A stunning pandemic hot take from me here: life has changed quite a lot in the past 18 months, and certain aspects of pre-Covid life now feel like memories from another world. As I say: massively incisive stuff – feel free to use it yourself in social situations, although I would appreciate a namecheck where possible.
But even as the new normality creeps back in, and I start to mentally and physically prepare myself for various non-distanced mass gatherings – watching Bicep in Victoria Park, or the East Wiltshire apple-bobbing finals (“Ten Villages, One Bucket!”) – there are more disarming blasts from the past to contend with: slices of life you’d forgotten existed at all. And one such slice dropped into my inbox this week in the form of a reminder from my local library: a “Pre-Overdue Notice” that there are five books I need to return by, delightfully, 23:59 on the 21 August.
My plans for this Saturday night are pretty vague as it stands: perhaps a stand-up gig, perhaps a friend’s party, perhaps just a quiet night in with the new series of Ladhood and a bit of solo bobbing practice. None of these itineraries are going to be greatly enhanced by a mad dash to the library on the stroke of midnight, so as much of an adrenaline rush as the latter might be, I’d be best served to get my business done in working hours before then. Which brings me to the more urgent issues of (a) can I find these damn books? and (b) is the mental time travel involved going to hurt me more than the late fines?
Even in the lost age of innocence when I’m pretty sure these books were borrowed – if I had to put a month on it, I’d say January 2020, you know, when there was something happening on the other side of the world and you could read about it on page seven – I’m aware that borrowing books from the library would have seemed a delightfully/bafflingly archaic pastime to some.
The trip was an outing with my then 11-month old daughter, still in that heart-swelling, world-shrinking stage of Parenthood Phase One where the agenda broadly boils down to Any Outing Will Do, and every aspect of one’s high street becomes encyclopaedically familiar as you patrol it at one-fifth your usual speed. All while trying to (depending on time of day) valiantly stave off/urgently induce a nap.
Suddenly patronising our local library became less of a hypothetical That’s The Wholesome Sort Of Thing People Used To Do and more of a There Could Be Half An Hour In That Actually, and so, 20-odd minutes later (the forecast time-units proving optimistic as ever) we walked out of there with four books for her and one for me. I can’t remember when we were told to bring them back by, but surely it wasn’t the distant land of August 2021.

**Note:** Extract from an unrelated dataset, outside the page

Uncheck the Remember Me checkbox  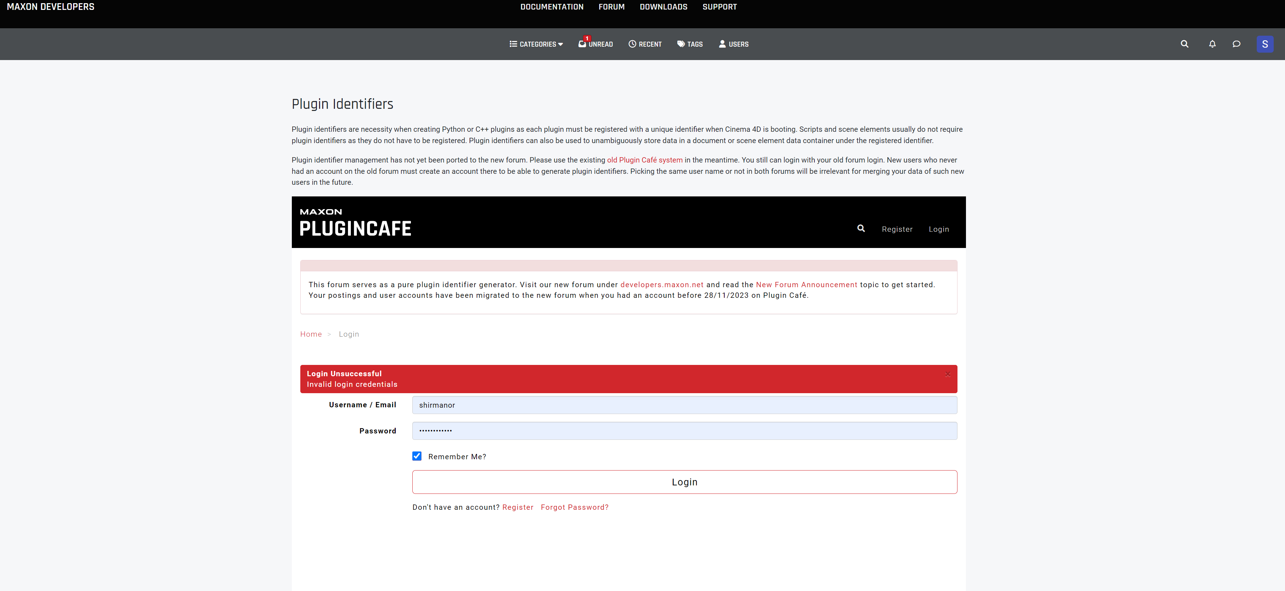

The book for me (Ian McEwan’s Saturday: a lazy attempt to, if not broaden my palette, then at least broaden my McEwan palette) remains unread. The four books for my daughter, on the other hand, dominated the bedtimes of lockdown one, that simultaneously stressful and surreal period where the weather was nice, the novelty was keeping us afloat, and as young parents (self-employed and therefore spared the all-day Zoom hell) we were grateful for all the extra time to revel in our girl, as walking and talking started to appear on the horizon.
I have nothing but fond memories (with only the slightest whiff of Stockholm) of Petr Horacek’s Who Is Sleeping?, Jane Clarke and Georgie Birkett’s How to Tuck in Your Sleeping Lion (any patterns emerging here?), and my favourite of the bunch, Stephen Barker’s Who’s up in the Air?…Is it the Little Bear? (Spoiler alert: it is, but it’s not just him). The Hey Duggee Tooth Brushing Badge book I still carry a little resentment towards, if only because the pursuit of said badge continues to bore or actively appal my daughter most days even now.
We were lucky enough to spend those spring months outside the city, at my parents’ house near Swindon, where I suspect the books still reside. I am staring down, at the very least, a few days’ late fines. But the main response to receiving this email has been a mixture of surprise that the library’s data – them merely having the will and infrastructure to chase me down – has survived the past year, and a intense nostalgia for that period of our daughter’s first interactive books. The time before her literary world started to consist, over the course of the next two lockdowns, of Peppa Pig-related materials ordered off the internet.
There’s almost an indignation as I think of anyone else getting their grubby mitts on How to Tuck in Your Sleeping Lion, after the Unprecedented Times we shared with it. They can’t! They simply can’t. The lending and returning of books from libraries was the foundation of my childhood: but this is different. Everything is different now. I will pay what needs to be paid, but those books are not going back.